John Lyly | Page 2

John Dover Wilson
DRAMATIST 85
Section I. English Comedy before 1580 89
Section II. The Eight Plays 98
Section III. Lyly's advance and subsequent influence 119
CHAPTER IV.
CONCLUSION 132
Lyly's Character--Summary.
INDEX 143

INTRODUCTION.
Since the day when Taine established a scientific basis for the historical study of Art, criticism has tended gradually but naturally to fall into two divisions, as distinct from each other as the functions they respectively perform are distinct. The one, which we may call aesthetic criticism, deals with the artist and his works solely for the purpose of interpretation and appreciation, judging them according to some artistic standard, which, as often as not, derives its only sanction from the prejudices of the critic himself. It is of course obvious that, until all critics are agreed upon some common principles of artistic valuation, aesthetic criticism can lay no claim to scientific precision, but must be classed as a department of Art itself. The other, an application of the Darwinian hypothesis to literature, which owes its existence almost entirely to the great French critic before mentioned, but which has since rejected as unscientific many of the laws he formulated, may be called historical or sociological criticism. It judges a work of art, an artist, or an artistic period, on its dynamic and not its intrinsic merits. Its standard is influence, not power or beauty. It is concerned with the artistic qualities of a given artist only in so far as he exerts influence over his successors by those qualities. It is essentially scientific, for it treats the artist as science treats any other natural phenomenon, that is, as the effect of previous causes and the cause of subsequent effects. Its function is one of classification, and with interpretation or appreciation it has nothing to do.

__________

Task to carry out >> Return everything from "John Lyly |" down to "Lyly's Character--Summary." in the John Lyly text, copied word for word.

Given data >>

__________

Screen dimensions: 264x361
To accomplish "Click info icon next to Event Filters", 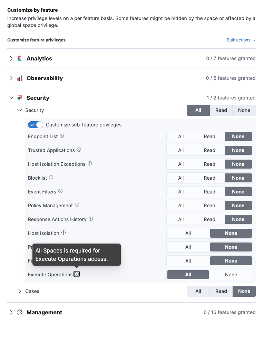I will point(60,191).
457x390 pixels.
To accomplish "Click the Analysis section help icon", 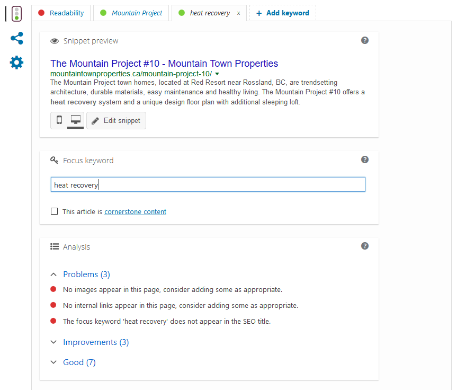I will 365,246.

__________

Solution to this task >>
John Lyly | Page 2

John Dover Wilson
DRAMATIST 85
Section I. English Comedy before 1580 89
Section II. The Eight Plays 98
Section III. Lyly's advance and subsequent influence 119
CHAPTER IV.
CONCLUSION 132
Lyly's Character--Summary.